O capitão colorado ficou no banco contra o Corinthians e a dúvida cresce: a dependência de Alan Patrick é um problema tático que Pezzolano decidiu resolver?
Na vitória do Internacional sobre o Corinthians por 1 a 0, no dia 5 de abril de 2026, Paulo Pezzolano tomou uma decisão que sacudiu o ambiente colorado: deixou Alan Patrick no banco de reservas. O capitão, maior artilheiro do time na temporada e referência técnica incontestável, assistiu ao primeiro tempo das arquibancadas.
A decisão não foi por lesão. Foi estratégica. E isso mudou completamente o debate sobre o papel do meia no projeto de Pezzolano para o Inter.
O técnico uruguaio foi direto ao explicar a decisão: a saída de Alan Patrick do time titular faz parte de uma estratégia de construção de uma equipe menos dependente de um único jogador. A avaliação da comissão técnica era de que o Inter havia se tornado previsível demais — tudo passava por Alan Patrick, e os adversários já sabiam disso.
Pezzolano entende que, sem Alan Patrick, o Inter precisa ser funcional. Mais do que isso: o treinador quer mostrar que o time tem soluções coletivas que não dependem exclusivamente do seu camisa 10. A vitória sobre o Corinthians, sem o capitão no time inicial, foi a prova mais concreta dessa tese.

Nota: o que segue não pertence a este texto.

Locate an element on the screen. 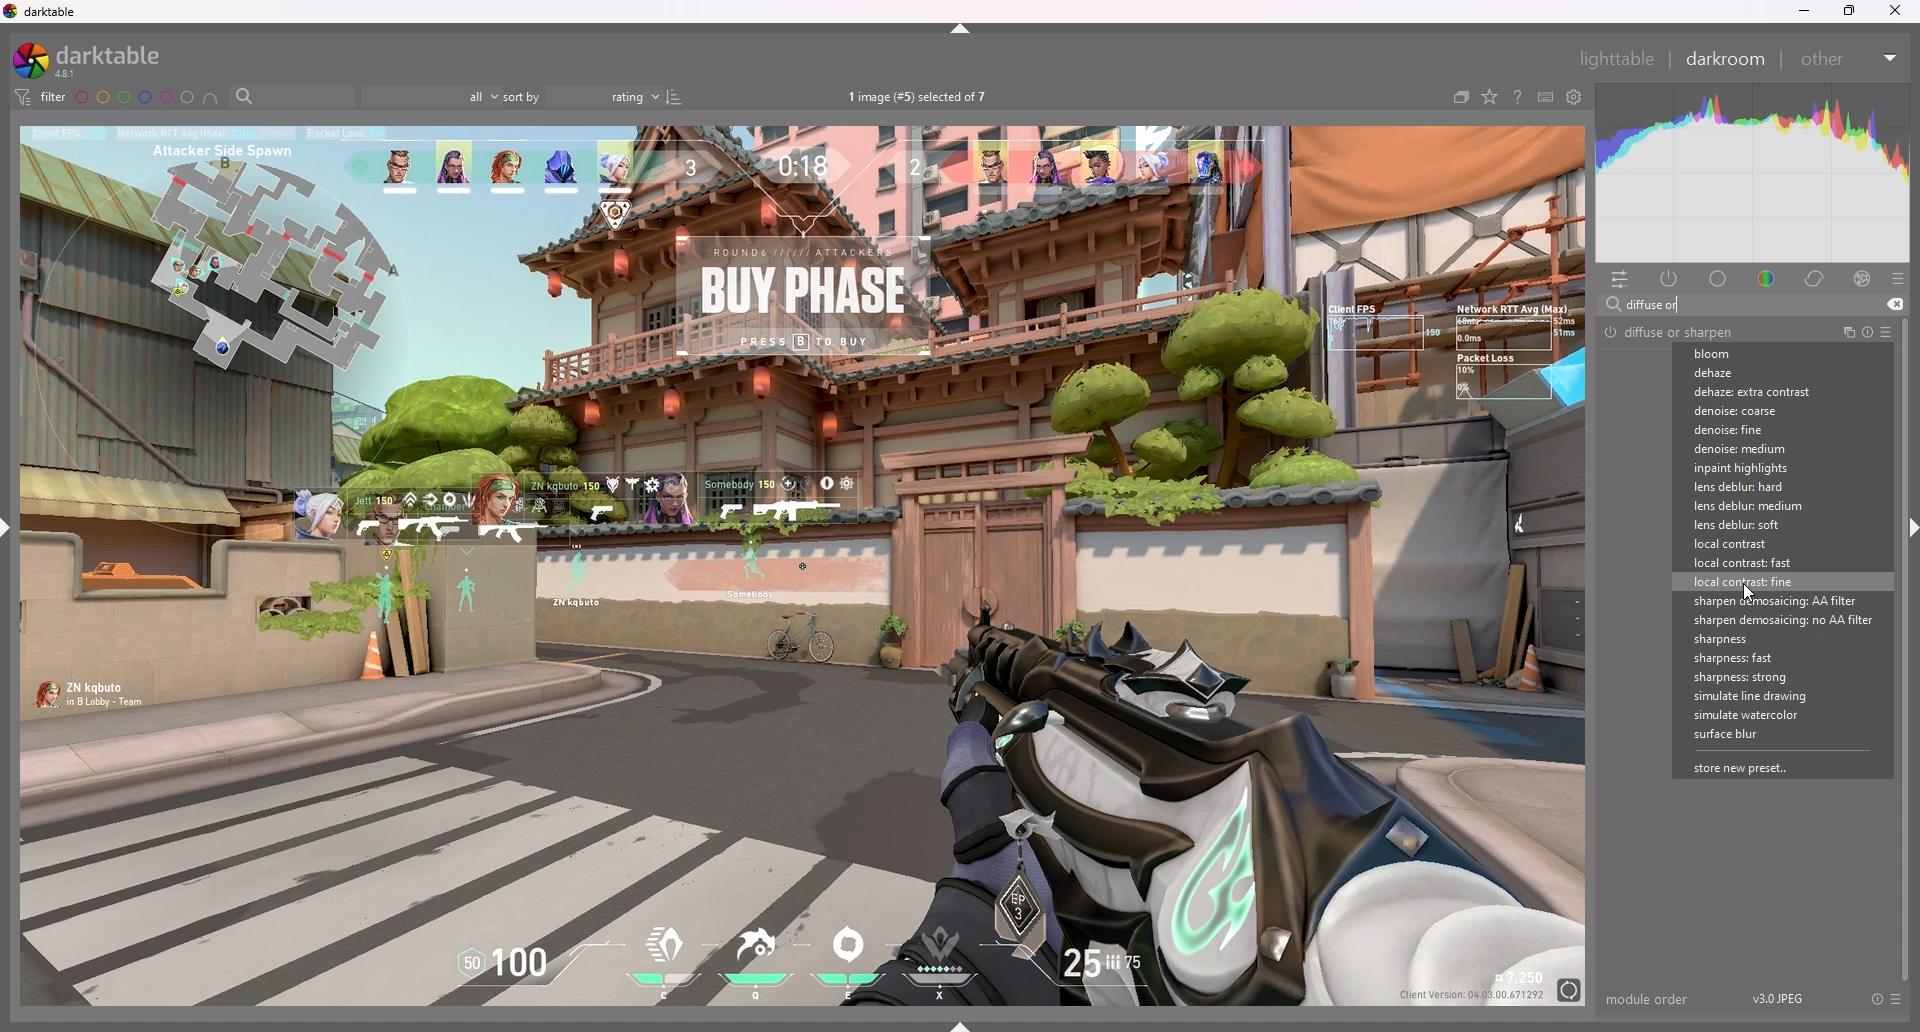 The height and width of the screenshot is (1032, 1920). darkroom is located at coordinates (1729, 58).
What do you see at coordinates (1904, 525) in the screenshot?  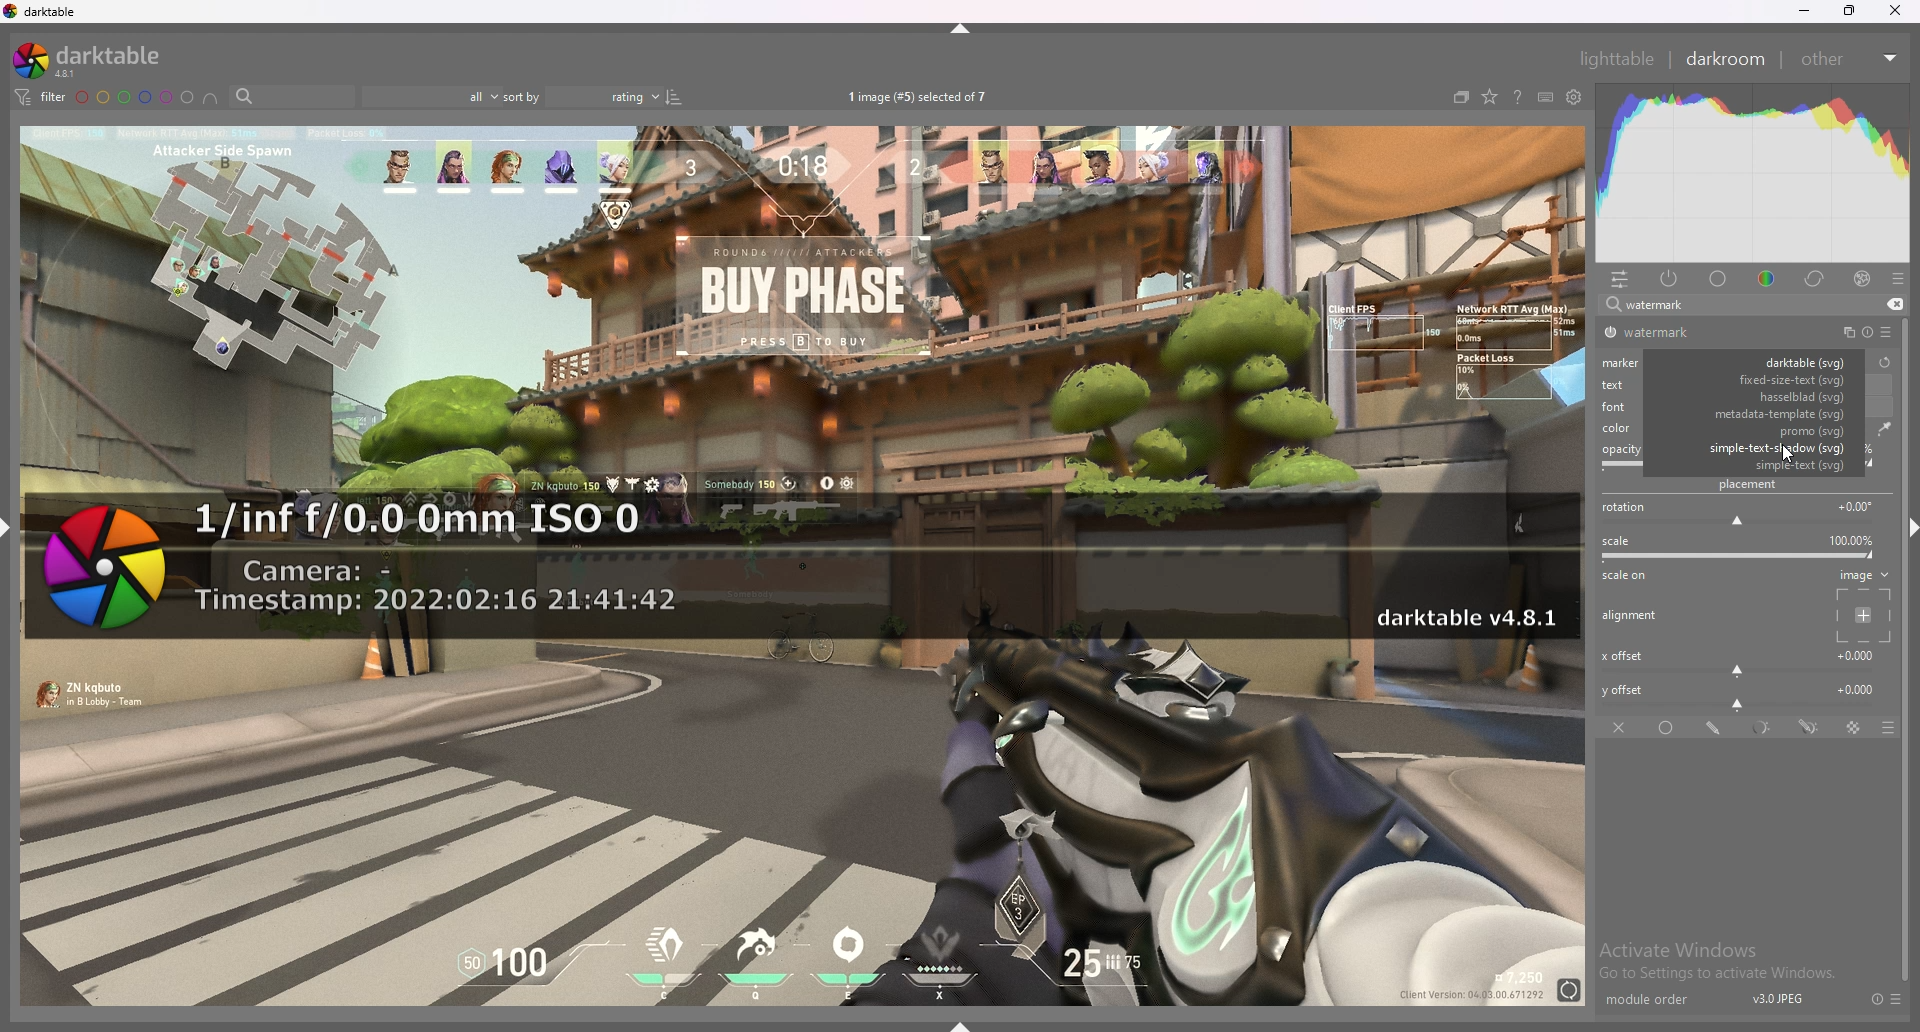 I see `hide` at bounding box center [1904, 525].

Sem Alan Patrick, o Inter adotou uma formação mais compacta e vertical. Pezzolano surpreendeu com variações táticas que mostraram um time capaz de pressionar alto e transitar rapidamente entre defesa e ataque sem depender da criação do meia.
O resultado foi uma vitória que colocou o Inter em situação mais cômoda na tabela do Brasileirão. Mais importante: mostrou que o time tem recursos táticos além de Alan Patrick — algo que o próprio Pezzolano vinha buscando desde que assumiu o comando.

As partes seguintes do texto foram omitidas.